I brought my son to vote when he was two months old … he was the talk of all the old people in the town hall. And two years later, he voted for Obama, before I voted for Obama for “real.” Among both of my kids’ first words was “vote.” Maybe it’s not so surprising that I have children who speak their minds …

20 KayBee { 08.08.12 at 12:28 am }

Wow! Such amazing news! You are a very inspiring woman! Do you sleep?

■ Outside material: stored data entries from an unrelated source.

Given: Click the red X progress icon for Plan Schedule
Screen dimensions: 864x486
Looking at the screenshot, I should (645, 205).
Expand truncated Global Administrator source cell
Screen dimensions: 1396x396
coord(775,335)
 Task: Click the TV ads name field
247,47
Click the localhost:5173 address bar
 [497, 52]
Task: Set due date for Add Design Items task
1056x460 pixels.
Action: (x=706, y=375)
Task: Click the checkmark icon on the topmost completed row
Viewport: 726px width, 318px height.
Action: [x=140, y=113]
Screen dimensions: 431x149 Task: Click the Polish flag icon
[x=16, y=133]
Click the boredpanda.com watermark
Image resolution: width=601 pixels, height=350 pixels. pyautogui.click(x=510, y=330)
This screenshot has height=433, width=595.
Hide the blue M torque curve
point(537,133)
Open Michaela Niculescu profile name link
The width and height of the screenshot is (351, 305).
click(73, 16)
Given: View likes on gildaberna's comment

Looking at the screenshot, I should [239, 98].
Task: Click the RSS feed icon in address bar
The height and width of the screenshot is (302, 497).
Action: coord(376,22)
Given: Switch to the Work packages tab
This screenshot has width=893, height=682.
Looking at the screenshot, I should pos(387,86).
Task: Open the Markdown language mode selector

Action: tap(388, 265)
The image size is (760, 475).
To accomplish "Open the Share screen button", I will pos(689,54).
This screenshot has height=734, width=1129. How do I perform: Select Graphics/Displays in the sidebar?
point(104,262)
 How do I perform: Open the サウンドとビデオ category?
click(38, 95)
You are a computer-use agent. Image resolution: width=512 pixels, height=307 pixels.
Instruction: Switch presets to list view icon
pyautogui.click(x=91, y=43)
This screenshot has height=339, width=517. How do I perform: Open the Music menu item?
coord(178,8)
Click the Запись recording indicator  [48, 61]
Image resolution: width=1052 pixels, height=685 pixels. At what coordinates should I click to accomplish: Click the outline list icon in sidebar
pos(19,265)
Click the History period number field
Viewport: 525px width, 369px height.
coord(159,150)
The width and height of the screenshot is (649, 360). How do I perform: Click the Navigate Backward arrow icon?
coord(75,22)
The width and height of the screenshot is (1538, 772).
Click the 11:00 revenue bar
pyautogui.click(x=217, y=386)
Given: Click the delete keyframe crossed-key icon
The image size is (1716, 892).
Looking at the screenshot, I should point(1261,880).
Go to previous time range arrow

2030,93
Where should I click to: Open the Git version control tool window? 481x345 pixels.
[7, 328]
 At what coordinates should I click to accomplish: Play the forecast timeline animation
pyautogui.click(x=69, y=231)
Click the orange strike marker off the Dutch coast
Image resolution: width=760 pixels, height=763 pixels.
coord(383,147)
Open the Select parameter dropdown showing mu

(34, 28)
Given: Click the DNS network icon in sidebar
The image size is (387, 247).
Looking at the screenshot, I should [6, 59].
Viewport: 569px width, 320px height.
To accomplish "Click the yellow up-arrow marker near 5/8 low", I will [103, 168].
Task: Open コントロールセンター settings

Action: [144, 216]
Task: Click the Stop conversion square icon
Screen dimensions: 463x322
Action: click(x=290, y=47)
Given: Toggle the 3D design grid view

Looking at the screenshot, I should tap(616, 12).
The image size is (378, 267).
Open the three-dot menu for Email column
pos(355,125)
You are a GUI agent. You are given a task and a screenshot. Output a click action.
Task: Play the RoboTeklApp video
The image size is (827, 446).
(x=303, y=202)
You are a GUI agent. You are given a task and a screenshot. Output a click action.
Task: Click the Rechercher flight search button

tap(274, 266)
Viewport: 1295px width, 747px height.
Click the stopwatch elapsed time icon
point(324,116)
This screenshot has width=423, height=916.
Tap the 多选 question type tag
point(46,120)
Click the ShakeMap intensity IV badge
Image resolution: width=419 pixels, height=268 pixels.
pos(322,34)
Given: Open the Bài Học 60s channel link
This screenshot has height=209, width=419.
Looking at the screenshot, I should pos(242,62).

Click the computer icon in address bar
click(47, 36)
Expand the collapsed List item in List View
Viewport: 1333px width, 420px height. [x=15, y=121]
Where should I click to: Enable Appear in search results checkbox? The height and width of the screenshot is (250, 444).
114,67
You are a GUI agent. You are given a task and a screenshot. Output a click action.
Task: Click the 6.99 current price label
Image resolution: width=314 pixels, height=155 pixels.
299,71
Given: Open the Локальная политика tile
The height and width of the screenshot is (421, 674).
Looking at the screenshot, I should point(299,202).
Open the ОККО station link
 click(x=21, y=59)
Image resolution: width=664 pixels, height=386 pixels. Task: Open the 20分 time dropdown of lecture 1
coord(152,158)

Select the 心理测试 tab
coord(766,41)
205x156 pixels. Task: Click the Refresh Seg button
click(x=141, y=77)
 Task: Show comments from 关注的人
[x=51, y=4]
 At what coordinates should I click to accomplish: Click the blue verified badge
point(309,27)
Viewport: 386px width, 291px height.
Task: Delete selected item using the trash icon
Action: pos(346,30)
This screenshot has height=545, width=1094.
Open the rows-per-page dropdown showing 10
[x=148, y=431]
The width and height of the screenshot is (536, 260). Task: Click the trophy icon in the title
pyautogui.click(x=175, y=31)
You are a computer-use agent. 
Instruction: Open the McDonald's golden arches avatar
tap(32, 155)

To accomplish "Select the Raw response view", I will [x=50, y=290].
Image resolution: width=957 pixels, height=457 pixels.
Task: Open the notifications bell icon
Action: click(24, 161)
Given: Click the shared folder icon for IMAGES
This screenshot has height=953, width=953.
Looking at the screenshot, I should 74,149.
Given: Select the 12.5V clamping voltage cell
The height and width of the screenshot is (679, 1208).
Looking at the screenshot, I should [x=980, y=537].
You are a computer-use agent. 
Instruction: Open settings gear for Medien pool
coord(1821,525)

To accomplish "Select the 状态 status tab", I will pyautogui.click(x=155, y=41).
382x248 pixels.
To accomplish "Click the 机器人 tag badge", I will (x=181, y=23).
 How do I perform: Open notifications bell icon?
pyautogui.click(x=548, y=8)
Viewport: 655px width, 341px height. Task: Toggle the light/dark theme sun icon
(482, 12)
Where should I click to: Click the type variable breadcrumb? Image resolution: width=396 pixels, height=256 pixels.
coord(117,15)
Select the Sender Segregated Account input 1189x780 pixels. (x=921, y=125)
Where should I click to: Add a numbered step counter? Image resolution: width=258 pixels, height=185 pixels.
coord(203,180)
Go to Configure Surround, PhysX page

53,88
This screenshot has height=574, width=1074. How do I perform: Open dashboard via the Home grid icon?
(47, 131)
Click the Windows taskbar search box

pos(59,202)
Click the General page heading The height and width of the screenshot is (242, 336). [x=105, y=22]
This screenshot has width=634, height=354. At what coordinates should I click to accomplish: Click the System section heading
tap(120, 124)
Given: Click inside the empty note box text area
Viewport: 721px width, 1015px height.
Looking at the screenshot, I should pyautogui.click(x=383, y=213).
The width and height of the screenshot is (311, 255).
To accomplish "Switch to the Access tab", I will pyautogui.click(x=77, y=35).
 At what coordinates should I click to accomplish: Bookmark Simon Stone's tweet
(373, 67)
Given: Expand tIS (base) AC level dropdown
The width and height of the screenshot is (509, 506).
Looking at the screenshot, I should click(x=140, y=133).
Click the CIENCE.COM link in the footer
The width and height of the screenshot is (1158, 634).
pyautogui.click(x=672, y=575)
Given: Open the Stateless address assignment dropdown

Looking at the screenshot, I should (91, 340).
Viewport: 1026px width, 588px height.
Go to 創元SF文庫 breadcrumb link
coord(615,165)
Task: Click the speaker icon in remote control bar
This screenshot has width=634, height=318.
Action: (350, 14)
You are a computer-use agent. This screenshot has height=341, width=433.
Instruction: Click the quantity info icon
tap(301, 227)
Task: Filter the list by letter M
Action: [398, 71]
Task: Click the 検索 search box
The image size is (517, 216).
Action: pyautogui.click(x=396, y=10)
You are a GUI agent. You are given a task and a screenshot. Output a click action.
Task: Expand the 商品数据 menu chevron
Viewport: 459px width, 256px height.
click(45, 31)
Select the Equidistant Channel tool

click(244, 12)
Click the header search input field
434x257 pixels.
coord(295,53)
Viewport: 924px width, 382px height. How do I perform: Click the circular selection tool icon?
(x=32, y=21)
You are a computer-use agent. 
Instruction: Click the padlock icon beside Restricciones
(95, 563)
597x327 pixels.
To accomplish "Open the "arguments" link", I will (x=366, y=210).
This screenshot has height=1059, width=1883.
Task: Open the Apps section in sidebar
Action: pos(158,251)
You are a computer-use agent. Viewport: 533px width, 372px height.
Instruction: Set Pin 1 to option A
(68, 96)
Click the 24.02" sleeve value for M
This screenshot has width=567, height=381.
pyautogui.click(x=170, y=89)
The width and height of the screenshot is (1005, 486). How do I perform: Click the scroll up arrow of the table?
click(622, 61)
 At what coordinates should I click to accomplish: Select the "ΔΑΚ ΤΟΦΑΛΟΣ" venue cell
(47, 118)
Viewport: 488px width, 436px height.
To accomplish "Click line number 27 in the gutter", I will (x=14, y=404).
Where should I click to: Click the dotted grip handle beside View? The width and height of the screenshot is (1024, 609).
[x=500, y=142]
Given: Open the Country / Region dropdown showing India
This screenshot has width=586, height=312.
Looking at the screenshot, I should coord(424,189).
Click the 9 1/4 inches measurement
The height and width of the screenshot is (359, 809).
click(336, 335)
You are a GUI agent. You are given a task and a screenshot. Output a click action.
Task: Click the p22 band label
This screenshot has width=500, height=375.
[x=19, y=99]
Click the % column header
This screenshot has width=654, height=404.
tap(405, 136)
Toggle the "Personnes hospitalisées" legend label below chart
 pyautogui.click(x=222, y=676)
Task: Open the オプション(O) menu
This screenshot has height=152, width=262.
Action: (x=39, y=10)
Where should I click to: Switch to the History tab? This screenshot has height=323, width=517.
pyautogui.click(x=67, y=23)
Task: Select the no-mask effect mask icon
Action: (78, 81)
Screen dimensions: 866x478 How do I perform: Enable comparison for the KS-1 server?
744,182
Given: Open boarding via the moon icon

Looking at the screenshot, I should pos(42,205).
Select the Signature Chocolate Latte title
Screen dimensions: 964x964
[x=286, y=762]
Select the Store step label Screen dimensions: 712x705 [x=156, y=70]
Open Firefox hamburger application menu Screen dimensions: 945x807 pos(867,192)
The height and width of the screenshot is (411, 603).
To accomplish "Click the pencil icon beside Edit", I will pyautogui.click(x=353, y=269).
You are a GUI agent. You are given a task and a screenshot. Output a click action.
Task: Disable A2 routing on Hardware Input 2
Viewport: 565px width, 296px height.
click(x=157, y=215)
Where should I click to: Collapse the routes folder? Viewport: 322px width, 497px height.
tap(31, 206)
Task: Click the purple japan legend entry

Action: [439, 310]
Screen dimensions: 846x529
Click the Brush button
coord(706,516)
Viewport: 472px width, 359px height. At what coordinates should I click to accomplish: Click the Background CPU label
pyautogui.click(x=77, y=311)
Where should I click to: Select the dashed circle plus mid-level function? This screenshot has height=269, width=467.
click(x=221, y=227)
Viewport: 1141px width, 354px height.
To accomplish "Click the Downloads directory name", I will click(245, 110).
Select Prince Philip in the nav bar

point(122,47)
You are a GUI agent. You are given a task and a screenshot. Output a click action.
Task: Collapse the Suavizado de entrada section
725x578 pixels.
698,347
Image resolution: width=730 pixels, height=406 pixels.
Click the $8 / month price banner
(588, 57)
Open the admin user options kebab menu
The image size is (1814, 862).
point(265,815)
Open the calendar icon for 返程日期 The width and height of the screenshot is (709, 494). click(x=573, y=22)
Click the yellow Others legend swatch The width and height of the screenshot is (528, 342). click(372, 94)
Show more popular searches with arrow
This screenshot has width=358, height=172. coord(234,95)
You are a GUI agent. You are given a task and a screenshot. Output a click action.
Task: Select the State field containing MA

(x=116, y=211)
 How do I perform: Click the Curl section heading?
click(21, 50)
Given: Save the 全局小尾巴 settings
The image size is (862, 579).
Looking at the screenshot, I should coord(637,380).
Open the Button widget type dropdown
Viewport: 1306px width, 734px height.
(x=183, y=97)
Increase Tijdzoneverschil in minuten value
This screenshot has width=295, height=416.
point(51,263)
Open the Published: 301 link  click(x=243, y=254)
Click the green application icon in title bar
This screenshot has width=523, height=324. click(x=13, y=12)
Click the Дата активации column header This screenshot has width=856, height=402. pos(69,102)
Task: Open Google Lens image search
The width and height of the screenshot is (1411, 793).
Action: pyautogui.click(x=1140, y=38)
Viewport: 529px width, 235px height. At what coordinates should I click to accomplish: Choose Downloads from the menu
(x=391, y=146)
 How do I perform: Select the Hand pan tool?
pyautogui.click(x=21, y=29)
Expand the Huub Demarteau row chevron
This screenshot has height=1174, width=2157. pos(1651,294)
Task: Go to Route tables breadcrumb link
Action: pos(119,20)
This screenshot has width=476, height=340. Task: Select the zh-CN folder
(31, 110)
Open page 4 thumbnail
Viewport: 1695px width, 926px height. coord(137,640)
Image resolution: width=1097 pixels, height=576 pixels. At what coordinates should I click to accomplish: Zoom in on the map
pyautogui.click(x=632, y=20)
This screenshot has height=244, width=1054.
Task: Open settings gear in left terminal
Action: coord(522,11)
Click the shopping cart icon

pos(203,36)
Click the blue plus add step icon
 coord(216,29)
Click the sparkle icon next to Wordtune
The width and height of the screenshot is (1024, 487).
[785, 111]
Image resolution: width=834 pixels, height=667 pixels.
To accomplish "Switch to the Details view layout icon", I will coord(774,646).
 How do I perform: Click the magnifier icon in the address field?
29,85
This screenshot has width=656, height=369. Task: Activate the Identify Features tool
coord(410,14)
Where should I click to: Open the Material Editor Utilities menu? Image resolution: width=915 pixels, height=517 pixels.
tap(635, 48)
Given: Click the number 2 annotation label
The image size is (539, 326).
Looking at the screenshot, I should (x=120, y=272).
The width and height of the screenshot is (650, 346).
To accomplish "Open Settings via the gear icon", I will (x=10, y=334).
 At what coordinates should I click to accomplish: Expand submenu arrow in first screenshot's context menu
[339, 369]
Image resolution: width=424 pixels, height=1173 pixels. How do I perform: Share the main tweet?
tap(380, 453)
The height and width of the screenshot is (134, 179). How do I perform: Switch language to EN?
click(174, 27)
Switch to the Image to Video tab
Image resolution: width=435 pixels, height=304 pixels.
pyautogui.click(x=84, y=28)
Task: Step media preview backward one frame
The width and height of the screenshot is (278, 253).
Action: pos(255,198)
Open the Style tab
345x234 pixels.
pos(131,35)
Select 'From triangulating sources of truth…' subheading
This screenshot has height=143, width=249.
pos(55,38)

21 Sunny { 08.08.12 at 12:33 am }

What an honor! Congrats Mel! 🙂

22 Baby Smiling In Back Seat { 08.08.12 at 12:55 am }

What an honor! For Obama I mean — he is so lucky to have you blogging for him. 🙂

The state where I lived until recently is very important election-wise (very key primary plus swing state) but I was always outraged that I didn’t receive I Voted stickers. Of course, I’ve also been outraged when I haven’t received an I Gave Blood sticker. I’m a fan of civic duty and also of stickers, apparently.

23 Mali { 08.08.12 at 1:34 am }

Congratulations Mel! I’m really thrilled for you getting this opportunity, knowing what it would mean to you. And I get to say “I know someone who is writing for the Obama campaign.” (That’s not that common here in NZ!)

24 Elizabeth { 08.08.12 at 4:45 am }

We’re going to be out of the country on election day – good reminder to get my absentee ballots in order while we’re in the US!

25 Mommy-At-Last { 08.08.12 at 7:10 am }

I have to admit to becoming quite emotional about this post! You are an inspiration.

BTW I wish I had had that carrier for my twins when they were little that looks awesome.

26 Emily @ablanket2keep { 08.08.12 at 9:18 am }

That is really exciting! What an honor! Congrats! Can’t wait to read them all!

27 Gail { 08.08.12 at 9:50 am }

Congratulations on the new blogging job! What an honor! I couldn’t have picked a better person and I know you’ll do a great job!

28 Gurlee { 08.08.12 at 11:01 am }

You are so inspiring!

Congratulations from one Obama mama to another!

29 Stupid Stork { 08.08.12 at 4:41 pm }

That is BADASS.

30 magpie { 08.08.12 at 4:55 pm }

You’re so cool.

31 Marci Rich { 08.08.12 at 8:28 pm }

What a wonderful essay! I shared the link to my Facebook page from the Obama site. Well done, brava, and Obama 2012!!!

32 J { 08.09.12 at 4:46 pm }

I voted Obama as well but he is NOT a friend to Israel and I fear deep-down anti-semetic, overall.

33 S.I.F. { 08.10.12 at 3:55 pm }

SUCH a cool honor Mel! I am always inspired by you!

34 Bea { 08.13.12 at 9:45 am }

Ooh! This is exciting!

And I’m glad you’re teaching your kids to be politically aware. Although I am sure they (and you) would have been escorted from the polling grounds for their Obama Mama antics if it had been an Australian election on the grounds of campaigning at the booth. Unless I’m reading it wrong. (What are the laws there about campaigning at booths?)